乃愛先輩は瑠奈の胸を両手で鷲掴みにして瑠奈を睨みつけた。まぁ......掴んでると言っていいのかは怪しいところだけど。


「チビ瑠奈はここもチビだもんねー、可哀想に」


乃愛先輩も変わらないよ......現実から目を背けないで!


そんな時、結愛は蓮を見つけて食堂に入ろうとしていた。


「れっ......」

(危ない!乃愛もいるじゃん!蓮と食べるのは諦めよう......)


結愛が教室に戻ろうとした時、コッペパンを食べながら歩く美桜に声をかけられた。


「ねぇ」

「なに?」

「アンタ、襟足赤に戻さないの?」

「な、なんで私が結愛だって分かったの?」

「直感かな?」

「なんだ、たまたまか」

「あとさ、悪いことしようとしてるでしょ」

「な、なに言ってんの?」

「雫と瑠奈に迷惑かけないなら黙っててあげる。ついでに梨央奈にも迷惑かけないでねー」

「......どこまで知ってるの?」

「別にー。
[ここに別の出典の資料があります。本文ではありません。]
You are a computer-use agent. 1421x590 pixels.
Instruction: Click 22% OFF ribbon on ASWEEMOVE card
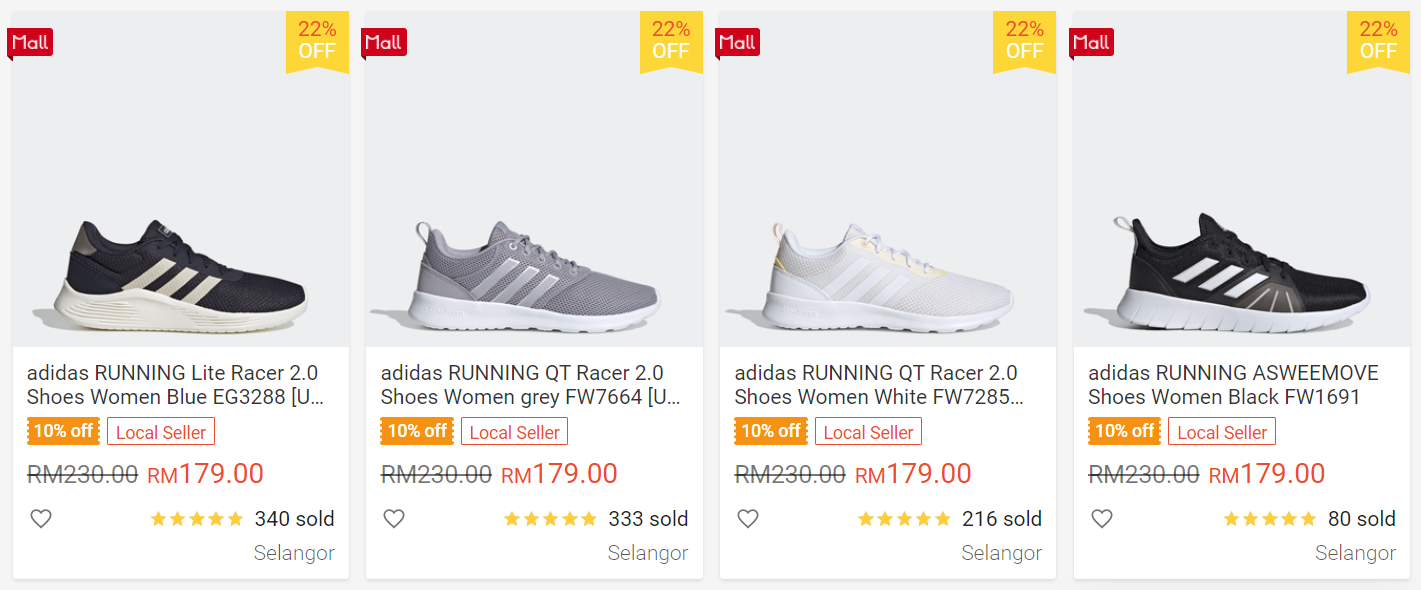click(1378, 41)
たださ、車椅子生活だった時のチビに優しくしといて、案外性格悪いんだね」

「......」

「んじゃ、私は行くね」

「待って!なんで私がしてること分かるわけ?」

「屋上に鉄のハシゴあるでしょ?あの上に一人でいるのが好きなの」

「なるほどね」

(見られてたのか......)

「まぁさ、誰かを傷つけても得たいものがあるって気持ちは理解できるよ。でも、その生き方は自由に見えて案外辛い。真逆の生き方で辛い思いをしてる人もいるけどね」

「なにが言いたいの?」

「分かんないなら答えは一つ!」

「なに?」

「好きにしな。お前が辛い思いしようが大変なことになろうが知らねーし、やりたいようにやってみるといいよ。人生なんて、なるようにしかならないんだし」

「なるようにしか......」

「たまに、それすら捻じ曲げる人もいるけどね。とにかく大事なのは、起きた物事をどう解決するかだから、解決できる自信がないなら勝負しないことだね。寒いから教室戻るわ」


美桜は教室に戻って行き、結愛もなにかを考え込むようにフードをかぶって教室に戻った。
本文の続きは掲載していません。